Marin district outlines plans for salmon habitat restoration

News

HomeHome / News / Marin district outlines plans for salmon habitat restoration

Aug 14, 2023

Marin district outlines plans for salmon habitat restoration

The Marin Municipal Water District is preparing for one of its larger restoration projects on Lagunitas Creek with some new approaches in its effort to bolster endangered coho salmon populations. The

The Marin Municipal Water District is preparing for one of its larger restoration projects on Lagunitas Creek with some new approaches in its effort to bolster endangered coho salmon populations.

The project, which has an estimated cost of $10 million to $12 million, is set to begin next summer. The district plans to use both proven and new strategies to mimic the natural habitats found in the creek before the construction of dams, utility staffers told the board during a project update on Tuesday.

The Peters Dam at Kent Lake blocks large pieces of wood and gravel from moving downstream where salmon and steelhead spawn. The debris is vital for creating gravel beds and deep, cool pools in the creek where adult coho salmon spawn and juveniles grow during their 16-month stay in freshwater.

“This channel really is starving for both of those things,” Jonathan Koehler, the district fisheries program manager, told the board.

For the first time in its management of the creek, the district plans to add gravel to the channel to restore lost spawning beds. Nearly 12,300 tons of gravel — a weight about 2,000 tons heavier than the Eiffel Tower — would be added at three sites along the creek.

“We have not done that in Lagunitas Creek and it’s an exciting advancement in our restoration efforts,” Shaun Horne, the district watershed resources manager, told the board.

While a new tactic for Lagunitas Creek, supplementing gravel to restore salmon habitat has benefitted other salmon strongholds in the state such as the Trinity River, said biologist Preston Brown of the Olema-based Salmon Protection and Watershed Network, or SPAWN.

“While they are doing some exploratory testing of methods, those methods such as gravel augmentation have proven effective elsewhere,” Brown said. “It is a no-brainer to me to add gravel below a dam.”

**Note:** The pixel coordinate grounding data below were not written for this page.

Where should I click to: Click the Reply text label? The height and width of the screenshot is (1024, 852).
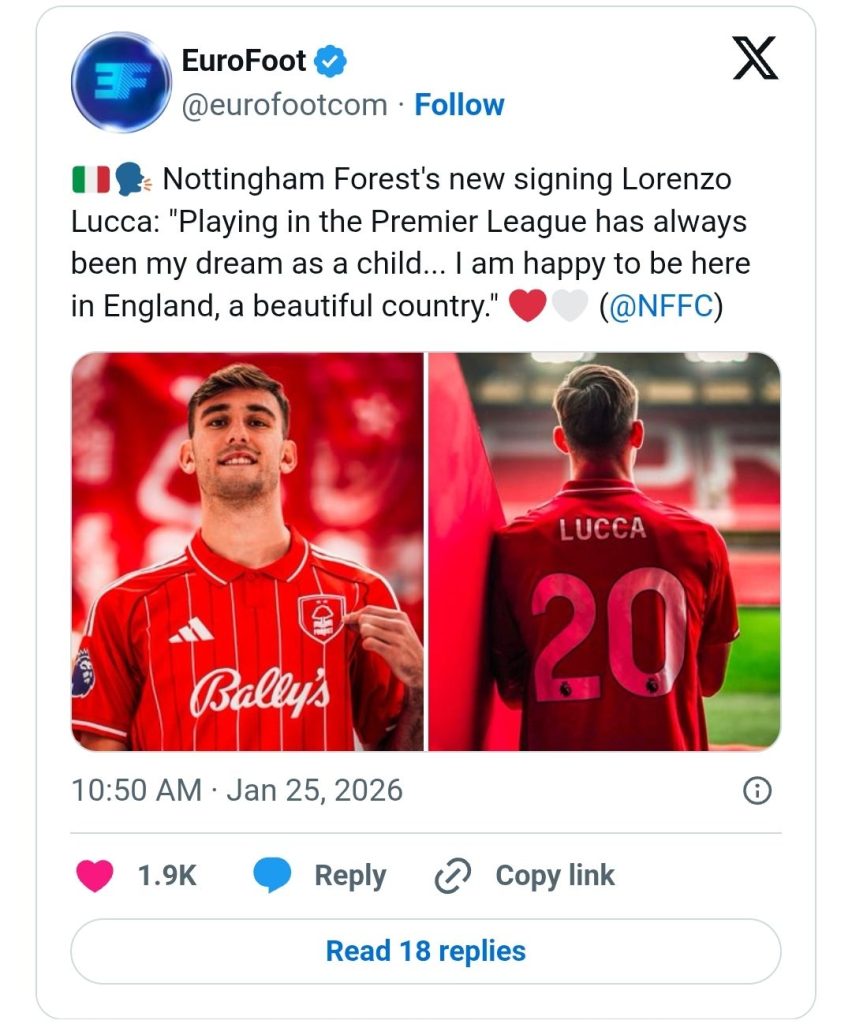coord(350,876)
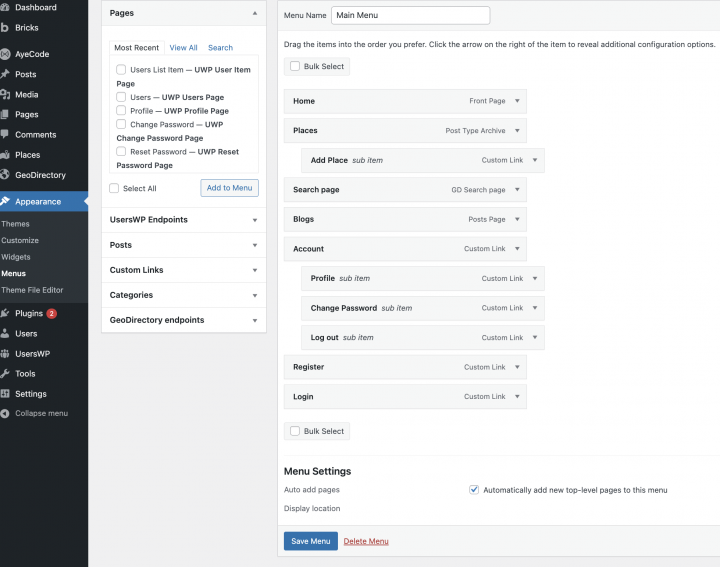This screenshot has width=720, height=567.
Task: Open GeoDirectory globe icon
Action: pyautogui.click(x=6, y=175)
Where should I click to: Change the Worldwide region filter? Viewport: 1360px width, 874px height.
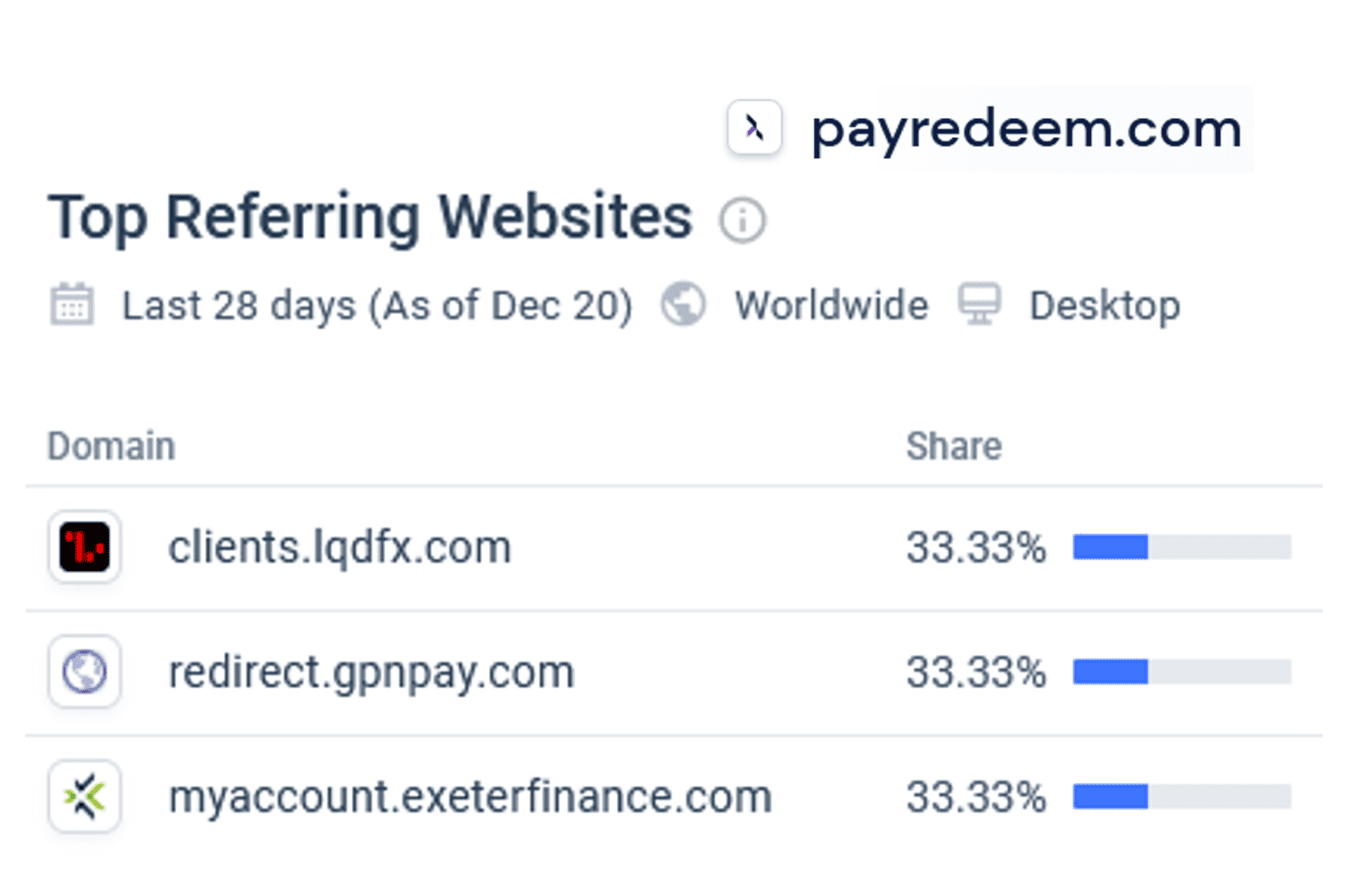831,305
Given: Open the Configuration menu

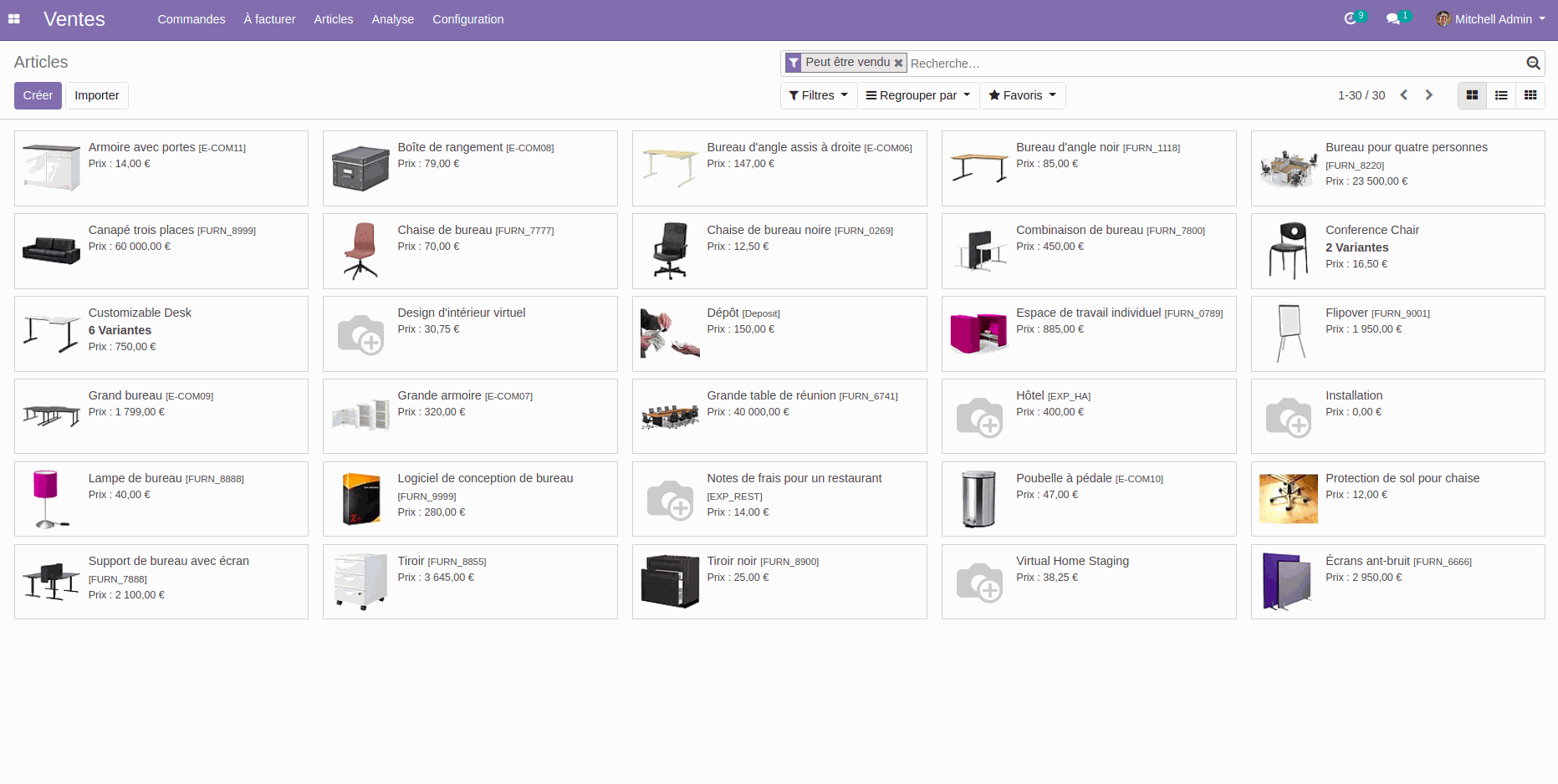Looking at the screenshot, I should [467, 19].
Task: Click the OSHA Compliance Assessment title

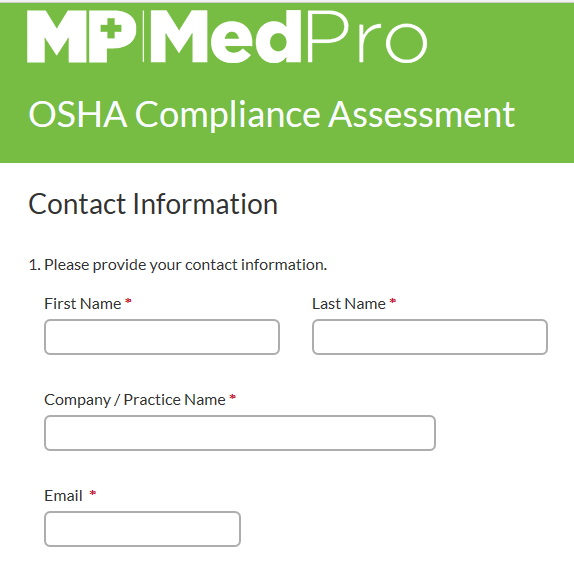Action: click(x=272, y=115)
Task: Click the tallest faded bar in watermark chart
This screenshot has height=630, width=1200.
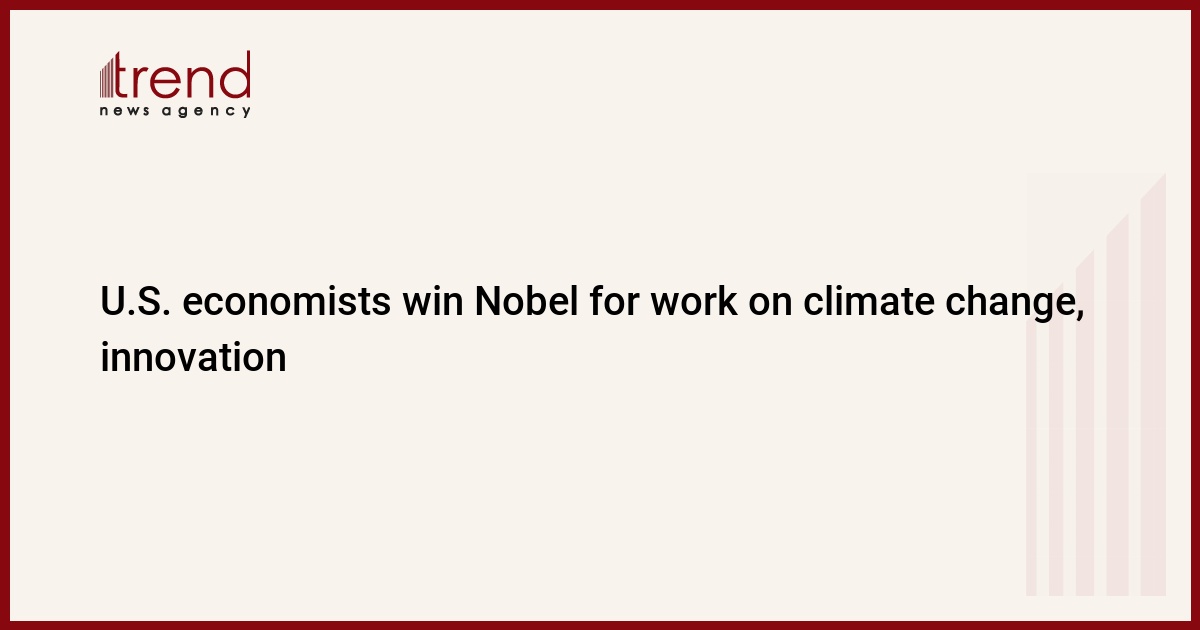Action: (1153, 385)
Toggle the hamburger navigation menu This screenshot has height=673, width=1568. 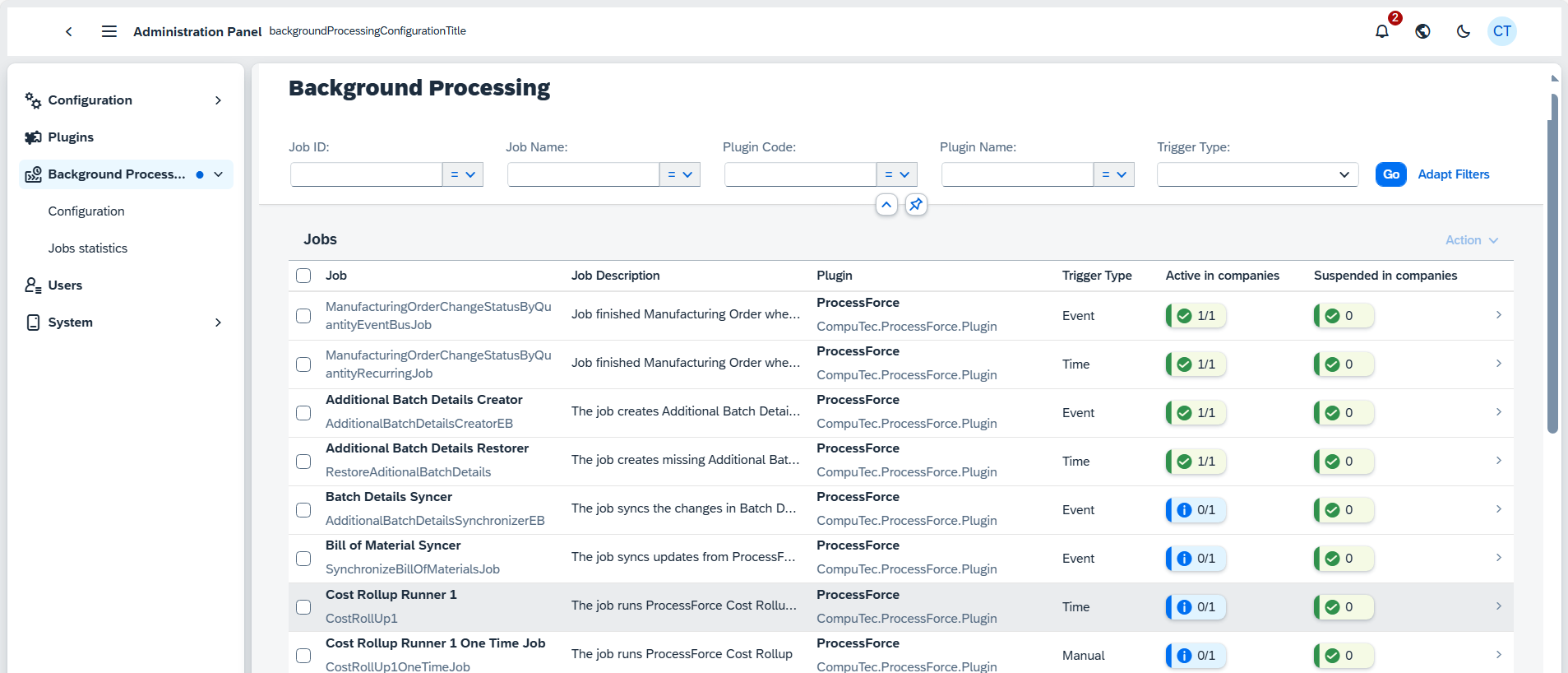pyautogui.click(x=109, y=31)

SPAWN, which monitors and performs restoration work in San Geronimo Creek, a Lagunitas Creek tributary, is recommending that the water district create a new program to continue adding gravel and wood structures in perpetuity.

“As long as the dam is in place, gravel is still going to be held behind it,” Brown said.

Lagunitas Creek is home to the largest population of Central Coast coho salmon from Monterey Bay to the Sonoma County-Mendocino County border. Once believed to number in the thousands with a habitat stretching to tributaries on Mount Tamalpais, the population of coho salmon has significantly diminished since the construction of dams. Specifically, Peters and Seeger dams have blocked fish from accessing about half of their historic spawning grounds.

To be removed from federal endangered status, Lagunitas Creek coho must lay at least 1,600 nests for three consecutive winters. In the past 25 years of district monitoring, the counts have not reached half that amount.

In addition to gravel, the district will install nearly 300 large logs into the streams to create deep pools and riffles and hold gravel to benefit salmon and other species. Koehler said these features will be installed in areas where the creek bed has “mediocre” habitat. In these areas, salmon are more vulnerable to warmer temperatures, predators, insufficient food, strong storm flows and a lack of adequate spawning beds.

The logs will be ballasted with heavy boulders to prevent them from being moved downstream, Koehler said.

The district plans to make the improvements in two phases over a period of four to six years beginning next summer. The first phase of construction at eight sites is expected to take two to three years, Horne said. The timeline depends on what conditions the California Department of Parks and Recreation places on the project because many sites are located in Samuel P. Taylor State Park.

The project is being funded primarily by grants. The district has secured about $3.2 million in state and federal grants to complete designs and permitting of the first phase of the project. The agency is also awaiting word on a $4.6 million state grant application that would fund the construction of the first eight sites. Horne said the district has also applied for a $600,000 grant to begin designs on the second phase of the project.

The agency says the project is exempt from a full environmental review under California’s “Cutting the Green Tape” initiative, which exempts fish and wildlife restoration projects through 2024. The agency says the exemption will reduce project costs by about $200,000.

On Tuesday, district board members discussed the potential of monitoring for impacts of climate change on salmon populations and more scientific analysis of the effectiveness of the district’s restoration efforts.

“Climate projections have unfortunately shifted for the worst,” said Monty Schmitt, the board president.